WORK INSTRUCTIONS: Each line that includes "field" must be copied from the records.

MATERIAL PROVIDED:
- - - - - - -

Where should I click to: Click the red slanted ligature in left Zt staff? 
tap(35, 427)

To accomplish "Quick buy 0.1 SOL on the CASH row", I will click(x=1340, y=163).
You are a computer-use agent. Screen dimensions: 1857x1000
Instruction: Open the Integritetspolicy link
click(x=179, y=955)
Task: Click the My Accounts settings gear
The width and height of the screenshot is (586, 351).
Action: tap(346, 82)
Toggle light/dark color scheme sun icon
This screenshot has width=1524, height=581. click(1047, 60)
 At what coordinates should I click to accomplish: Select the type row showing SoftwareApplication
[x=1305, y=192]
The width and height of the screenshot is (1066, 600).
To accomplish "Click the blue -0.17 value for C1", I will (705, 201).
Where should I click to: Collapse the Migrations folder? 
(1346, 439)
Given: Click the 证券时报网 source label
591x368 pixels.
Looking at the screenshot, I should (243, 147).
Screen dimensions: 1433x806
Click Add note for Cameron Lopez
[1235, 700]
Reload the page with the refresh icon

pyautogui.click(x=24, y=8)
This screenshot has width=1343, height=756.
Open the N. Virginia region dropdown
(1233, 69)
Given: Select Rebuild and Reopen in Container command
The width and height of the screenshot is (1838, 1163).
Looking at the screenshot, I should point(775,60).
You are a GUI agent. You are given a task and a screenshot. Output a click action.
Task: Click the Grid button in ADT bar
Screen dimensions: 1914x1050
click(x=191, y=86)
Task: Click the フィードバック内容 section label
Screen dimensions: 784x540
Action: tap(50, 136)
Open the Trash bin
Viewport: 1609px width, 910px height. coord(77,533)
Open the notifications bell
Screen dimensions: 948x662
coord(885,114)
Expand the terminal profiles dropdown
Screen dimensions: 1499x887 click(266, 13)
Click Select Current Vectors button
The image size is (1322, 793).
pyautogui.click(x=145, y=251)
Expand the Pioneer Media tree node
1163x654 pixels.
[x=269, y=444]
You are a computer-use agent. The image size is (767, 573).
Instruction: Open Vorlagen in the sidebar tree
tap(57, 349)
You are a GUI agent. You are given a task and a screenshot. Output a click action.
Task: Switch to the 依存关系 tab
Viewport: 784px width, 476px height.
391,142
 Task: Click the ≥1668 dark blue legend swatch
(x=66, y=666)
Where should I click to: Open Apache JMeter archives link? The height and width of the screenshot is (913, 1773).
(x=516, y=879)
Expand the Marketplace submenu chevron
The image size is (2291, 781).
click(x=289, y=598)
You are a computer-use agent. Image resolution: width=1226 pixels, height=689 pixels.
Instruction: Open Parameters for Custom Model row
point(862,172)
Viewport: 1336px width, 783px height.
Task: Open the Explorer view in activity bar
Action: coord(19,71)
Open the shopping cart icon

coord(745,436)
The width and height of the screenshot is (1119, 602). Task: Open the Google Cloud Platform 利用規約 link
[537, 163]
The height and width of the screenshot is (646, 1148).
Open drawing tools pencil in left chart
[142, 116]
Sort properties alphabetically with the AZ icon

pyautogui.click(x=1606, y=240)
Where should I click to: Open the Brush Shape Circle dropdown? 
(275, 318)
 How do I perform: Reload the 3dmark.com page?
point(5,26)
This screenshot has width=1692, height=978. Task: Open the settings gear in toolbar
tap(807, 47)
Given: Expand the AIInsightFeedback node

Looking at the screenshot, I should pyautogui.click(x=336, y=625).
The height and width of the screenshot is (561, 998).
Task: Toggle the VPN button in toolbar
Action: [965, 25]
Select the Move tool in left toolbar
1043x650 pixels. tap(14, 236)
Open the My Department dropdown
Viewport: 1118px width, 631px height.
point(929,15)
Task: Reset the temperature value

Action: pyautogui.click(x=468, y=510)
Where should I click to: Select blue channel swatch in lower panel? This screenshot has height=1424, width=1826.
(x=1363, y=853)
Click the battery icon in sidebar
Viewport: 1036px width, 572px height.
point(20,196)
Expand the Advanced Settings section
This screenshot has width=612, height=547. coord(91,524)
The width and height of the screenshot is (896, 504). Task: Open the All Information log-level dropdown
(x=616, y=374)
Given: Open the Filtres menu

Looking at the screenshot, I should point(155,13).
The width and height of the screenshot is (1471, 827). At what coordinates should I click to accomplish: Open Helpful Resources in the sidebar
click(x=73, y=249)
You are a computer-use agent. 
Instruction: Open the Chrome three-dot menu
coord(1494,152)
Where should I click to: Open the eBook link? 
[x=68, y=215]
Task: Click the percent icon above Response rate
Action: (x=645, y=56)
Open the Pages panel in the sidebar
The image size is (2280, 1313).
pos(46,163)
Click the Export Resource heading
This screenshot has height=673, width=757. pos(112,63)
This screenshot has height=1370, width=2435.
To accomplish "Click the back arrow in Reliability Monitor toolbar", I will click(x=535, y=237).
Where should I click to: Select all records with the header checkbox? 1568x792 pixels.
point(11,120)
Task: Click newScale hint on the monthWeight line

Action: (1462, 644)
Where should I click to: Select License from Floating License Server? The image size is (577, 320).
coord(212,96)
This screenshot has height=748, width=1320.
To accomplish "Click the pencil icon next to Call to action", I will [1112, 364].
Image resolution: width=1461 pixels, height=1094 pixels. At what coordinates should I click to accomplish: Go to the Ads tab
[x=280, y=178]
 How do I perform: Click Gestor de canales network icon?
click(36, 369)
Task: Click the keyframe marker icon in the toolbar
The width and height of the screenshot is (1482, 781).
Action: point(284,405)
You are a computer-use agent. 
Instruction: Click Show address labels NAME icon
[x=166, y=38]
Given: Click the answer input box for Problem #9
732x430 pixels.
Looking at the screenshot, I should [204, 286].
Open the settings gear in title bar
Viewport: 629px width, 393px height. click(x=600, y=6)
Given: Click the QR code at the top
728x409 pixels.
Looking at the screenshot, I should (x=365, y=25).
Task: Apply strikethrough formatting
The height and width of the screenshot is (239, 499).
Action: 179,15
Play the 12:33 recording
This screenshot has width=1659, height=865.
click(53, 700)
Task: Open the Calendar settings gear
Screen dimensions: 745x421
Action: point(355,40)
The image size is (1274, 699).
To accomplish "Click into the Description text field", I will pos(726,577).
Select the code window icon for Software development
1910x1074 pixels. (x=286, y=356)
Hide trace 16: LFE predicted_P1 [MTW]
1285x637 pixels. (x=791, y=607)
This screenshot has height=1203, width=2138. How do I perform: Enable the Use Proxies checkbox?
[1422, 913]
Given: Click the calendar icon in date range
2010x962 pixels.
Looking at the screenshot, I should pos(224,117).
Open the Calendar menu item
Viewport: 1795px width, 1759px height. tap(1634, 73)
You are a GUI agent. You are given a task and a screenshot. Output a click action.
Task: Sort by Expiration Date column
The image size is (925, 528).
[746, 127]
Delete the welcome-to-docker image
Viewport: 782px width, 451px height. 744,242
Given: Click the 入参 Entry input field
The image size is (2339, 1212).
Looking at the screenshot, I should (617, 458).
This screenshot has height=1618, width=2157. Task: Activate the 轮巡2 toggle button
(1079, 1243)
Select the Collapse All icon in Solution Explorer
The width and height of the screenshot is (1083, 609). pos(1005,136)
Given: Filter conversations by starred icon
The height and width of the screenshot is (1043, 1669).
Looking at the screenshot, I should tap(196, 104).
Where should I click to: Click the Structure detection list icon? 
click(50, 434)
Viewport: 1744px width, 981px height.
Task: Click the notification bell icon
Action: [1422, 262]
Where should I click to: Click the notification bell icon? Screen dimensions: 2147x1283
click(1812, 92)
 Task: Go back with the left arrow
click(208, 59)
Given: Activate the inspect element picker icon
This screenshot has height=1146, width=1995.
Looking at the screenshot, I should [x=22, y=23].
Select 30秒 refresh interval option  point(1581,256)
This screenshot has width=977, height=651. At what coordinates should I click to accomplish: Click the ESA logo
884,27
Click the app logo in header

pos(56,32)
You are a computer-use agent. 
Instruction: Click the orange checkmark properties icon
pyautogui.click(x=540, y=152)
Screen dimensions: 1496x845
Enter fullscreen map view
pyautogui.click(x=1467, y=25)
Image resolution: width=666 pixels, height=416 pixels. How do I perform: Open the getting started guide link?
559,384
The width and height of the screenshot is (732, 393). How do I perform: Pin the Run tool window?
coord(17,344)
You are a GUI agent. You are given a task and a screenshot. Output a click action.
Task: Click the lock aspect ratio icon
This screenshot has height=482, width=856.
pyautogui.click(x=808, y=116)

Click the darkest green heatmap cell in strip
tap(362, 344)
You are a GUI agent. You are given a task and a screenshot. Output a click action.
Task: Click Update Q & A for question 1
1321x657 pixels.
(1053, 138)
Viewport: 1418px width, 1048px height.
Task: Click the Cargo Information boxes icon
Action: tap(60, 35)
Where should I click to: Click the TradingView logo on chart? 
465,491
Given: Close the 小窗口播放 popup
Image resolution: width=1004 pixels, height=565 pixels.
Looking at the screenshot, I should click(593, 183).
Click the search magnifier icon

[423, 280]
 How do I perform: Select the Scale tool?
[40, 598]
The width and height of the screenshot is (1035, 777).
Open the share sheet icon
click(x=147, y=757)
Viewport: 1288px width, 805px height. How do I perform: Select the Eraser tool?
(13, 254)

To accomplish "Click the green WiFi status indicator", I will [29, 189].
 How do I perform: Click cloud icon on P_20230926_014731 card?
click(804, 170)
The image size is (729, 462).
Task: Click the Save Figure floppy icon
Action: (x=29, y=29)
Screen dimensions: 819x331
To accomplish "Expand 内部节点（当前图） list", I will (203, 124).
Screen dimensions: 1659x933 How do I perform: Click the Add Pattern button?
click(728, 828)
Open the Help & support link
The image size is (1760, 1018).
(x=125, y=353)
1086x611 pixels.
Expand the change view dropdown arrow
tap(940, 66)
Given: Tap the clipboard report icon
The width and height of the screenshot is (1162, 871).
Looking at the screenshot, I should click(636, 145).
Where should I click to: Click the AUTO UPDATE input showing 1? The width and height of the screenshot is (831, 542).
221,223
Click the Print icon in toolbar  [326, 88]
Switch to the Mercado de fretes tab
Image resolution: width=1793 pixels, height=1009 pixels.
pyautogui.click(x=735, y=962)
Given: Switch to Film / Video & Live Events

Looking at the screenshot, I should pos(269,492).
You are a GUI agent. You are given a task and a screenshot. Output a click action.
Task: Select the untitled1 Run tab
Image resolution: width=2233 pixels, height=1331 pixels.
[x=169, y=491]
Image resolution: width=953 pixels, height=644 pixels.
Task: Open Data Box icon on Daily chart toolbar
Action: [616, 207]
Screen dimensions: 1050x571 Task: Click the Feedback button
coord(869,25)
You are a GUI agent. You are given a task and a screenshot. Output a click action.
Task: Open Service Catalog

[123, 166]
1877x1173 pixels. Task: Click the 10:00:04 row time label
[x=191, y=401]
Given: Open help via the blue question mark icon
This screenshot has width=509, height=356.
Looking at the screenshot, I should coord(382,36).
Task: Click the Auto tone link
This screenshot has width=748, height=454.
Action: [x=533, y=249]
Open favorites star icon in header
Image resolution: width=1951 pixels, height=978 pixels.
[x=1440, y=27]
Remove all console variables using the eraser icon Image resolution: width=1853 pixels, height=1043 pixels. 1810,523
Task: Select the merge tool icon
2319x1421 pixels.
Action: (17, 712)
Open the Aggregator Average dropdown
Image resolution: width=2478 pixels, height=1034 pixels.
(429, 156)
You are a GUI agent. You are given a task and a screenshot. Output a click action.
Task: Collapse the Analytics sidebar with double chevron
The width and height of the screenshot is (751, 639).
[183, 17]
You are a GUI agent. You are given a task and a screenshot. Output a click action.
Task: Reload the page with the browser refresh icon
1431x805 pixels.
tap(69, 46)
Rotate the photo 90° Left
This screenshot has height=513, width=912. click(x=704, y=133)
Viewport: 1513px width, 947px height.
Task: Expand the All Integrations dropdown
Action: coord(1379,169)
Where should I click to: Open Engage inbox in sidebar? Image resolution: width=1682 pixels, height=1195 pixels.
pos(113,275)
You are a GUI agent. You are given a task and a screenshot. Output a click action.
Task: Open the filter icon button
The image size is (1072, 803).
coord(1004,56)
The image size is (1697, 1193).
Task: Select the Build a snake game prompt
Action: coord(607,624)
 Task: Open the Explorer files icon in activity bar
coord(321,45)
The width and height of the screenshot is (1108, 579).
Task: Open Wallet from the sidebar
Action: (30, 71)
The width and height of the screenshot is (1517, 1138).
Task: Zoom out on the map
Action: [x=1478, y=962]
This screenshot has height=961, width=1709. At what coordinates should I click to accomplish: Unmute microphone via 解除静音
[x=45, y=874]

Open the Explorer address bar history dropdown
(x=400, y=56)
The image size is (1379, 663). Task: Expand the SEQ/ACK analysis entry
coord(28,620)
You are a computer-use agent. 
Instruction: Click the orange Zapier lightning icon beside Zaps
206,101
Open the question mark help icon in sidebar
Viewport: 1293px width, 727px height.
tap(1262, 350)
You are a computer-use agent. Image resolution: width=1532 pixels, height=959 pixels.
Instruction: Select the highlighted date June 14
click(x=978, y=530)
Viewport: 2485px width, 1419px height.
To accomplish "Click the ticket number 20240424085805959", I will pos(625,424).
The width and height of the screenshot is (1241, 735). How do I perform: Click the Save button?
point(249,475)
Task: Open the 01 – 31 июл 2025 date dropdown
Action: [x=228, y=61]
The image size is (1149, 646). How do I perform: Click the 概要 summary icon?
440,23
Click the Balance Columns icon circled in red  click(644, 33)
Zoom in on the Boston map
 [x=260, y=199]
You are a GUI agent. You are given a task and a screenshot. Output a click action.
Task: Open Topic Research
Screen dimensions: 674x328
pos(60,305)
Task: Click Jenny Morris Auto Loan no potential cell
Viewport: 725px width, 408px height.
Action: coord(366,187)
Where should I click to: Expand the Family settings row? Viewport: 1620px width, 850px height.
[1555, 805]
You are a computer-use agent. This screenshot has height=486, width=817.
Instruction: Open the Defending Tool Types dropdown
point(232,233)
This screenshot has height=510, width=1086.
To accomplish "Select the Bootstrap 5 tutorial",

- - - - - - -

SOLUTION FOR THIS EXERCISE:
To accomplish "Click into the Description text field", I will pos(726,577).
Given: Click the 入参 Entry input field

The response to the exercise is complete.